Lay out the lines from the one with "The image size" up to and including the one with "pyautogui.click(x=1316, y=50)" as a numbered list, omitting any blank lines.

- _Listed records_:
* * * *

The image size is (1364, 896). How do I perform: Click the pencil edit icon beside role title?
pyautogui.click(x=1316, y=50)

* * * *

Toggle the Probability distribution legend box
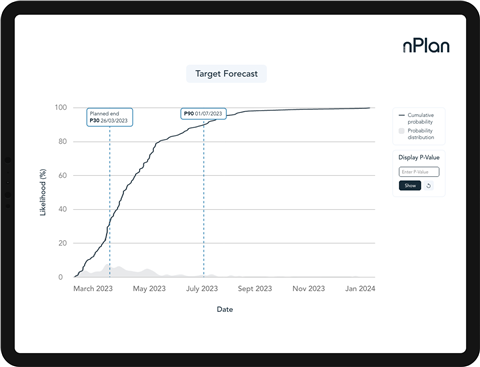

* * * *

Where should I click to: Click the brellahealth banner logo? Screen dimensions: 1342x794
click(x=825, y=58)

* * * *

- _Final result_:
1. The image size is (1364, 896). How do I perform: Click the pencil edit icon beside role title?
2. pyautogui.click(x=1316, y=50)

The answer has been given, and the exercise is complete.